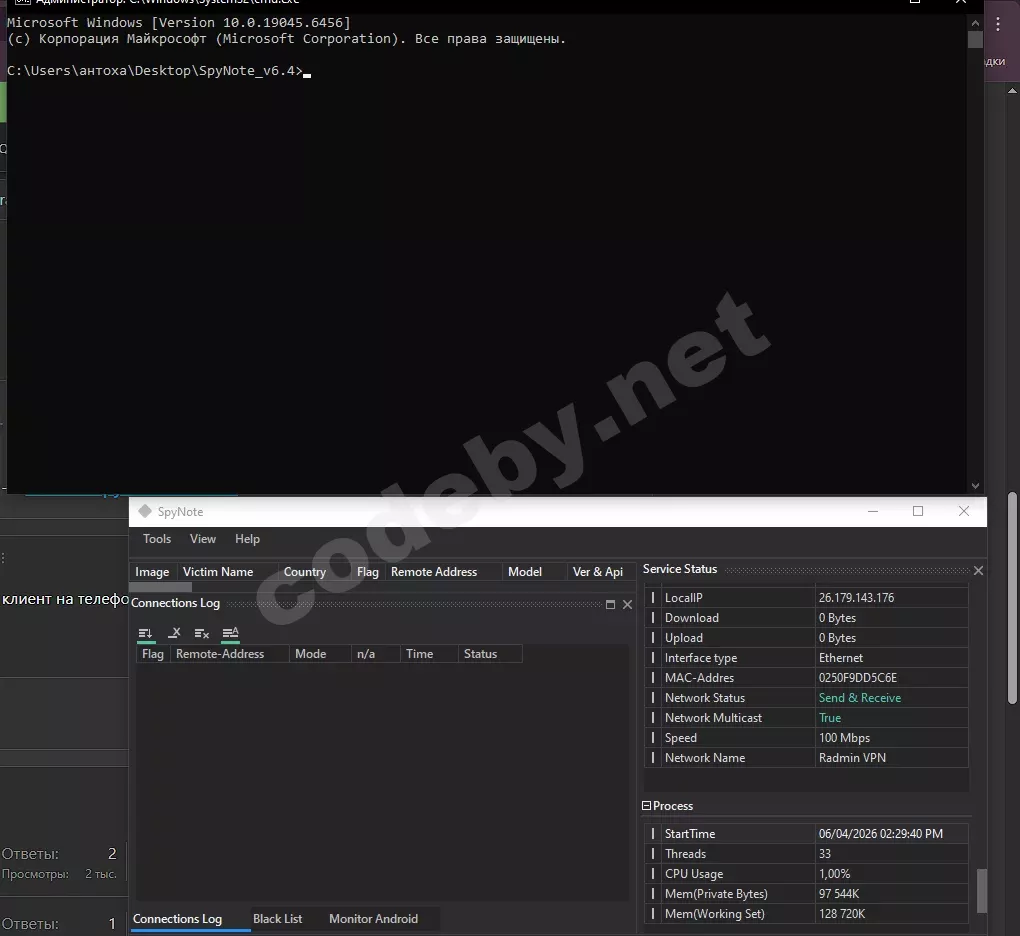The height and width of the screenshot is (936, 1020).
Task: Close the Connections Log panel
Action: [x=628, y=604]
★ ★ ★ ★ ★
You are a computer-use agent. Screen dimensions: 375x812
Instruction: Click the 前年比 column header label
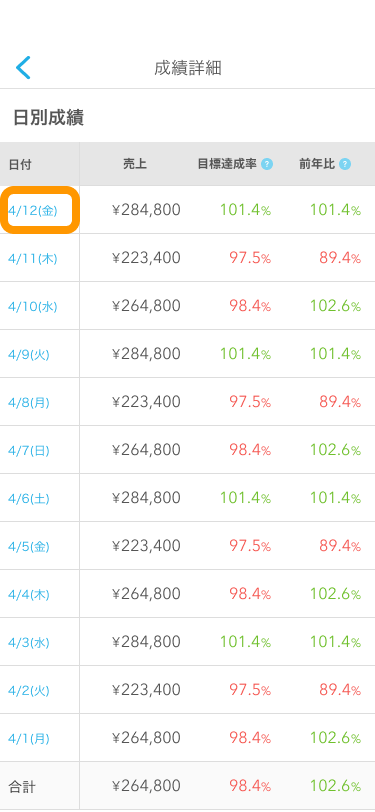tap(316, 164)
★ ★ ★ ★ ★
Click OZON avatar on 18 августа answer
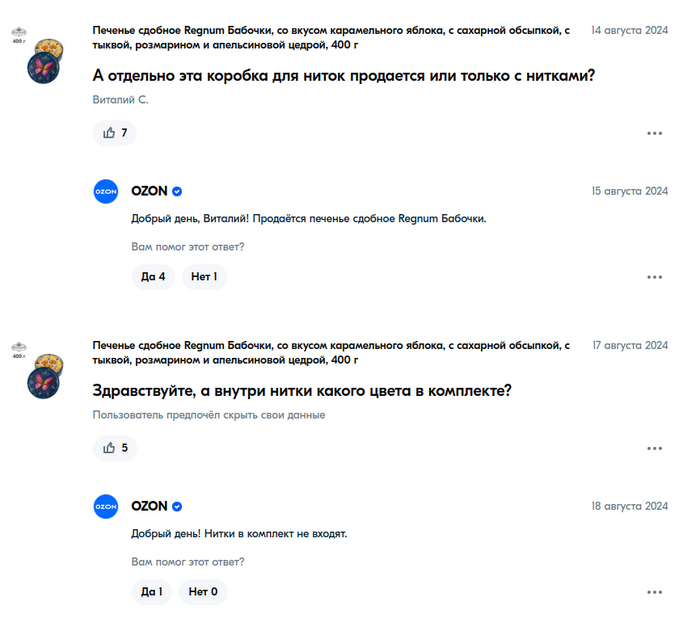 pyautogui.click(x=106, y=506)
★ ★ ★ ★ ★
• _WHAT YOU ARE ASKED TO DO_: Can you output the lines starting at the one containing "The height and" and ending at the one containing "Action: [x=628, y=604]" as a Markdown table with columns Row and Line, leaving out blank lines and pictures?

• _FULL SOLUTION_:
| Row | Line |
|---|---|
| 1 | The height and width of the screenshot is (936, 1020). |
| 2 | Task: Close the Connections Log panel |
| 3 | Action: [x=628, y=604] |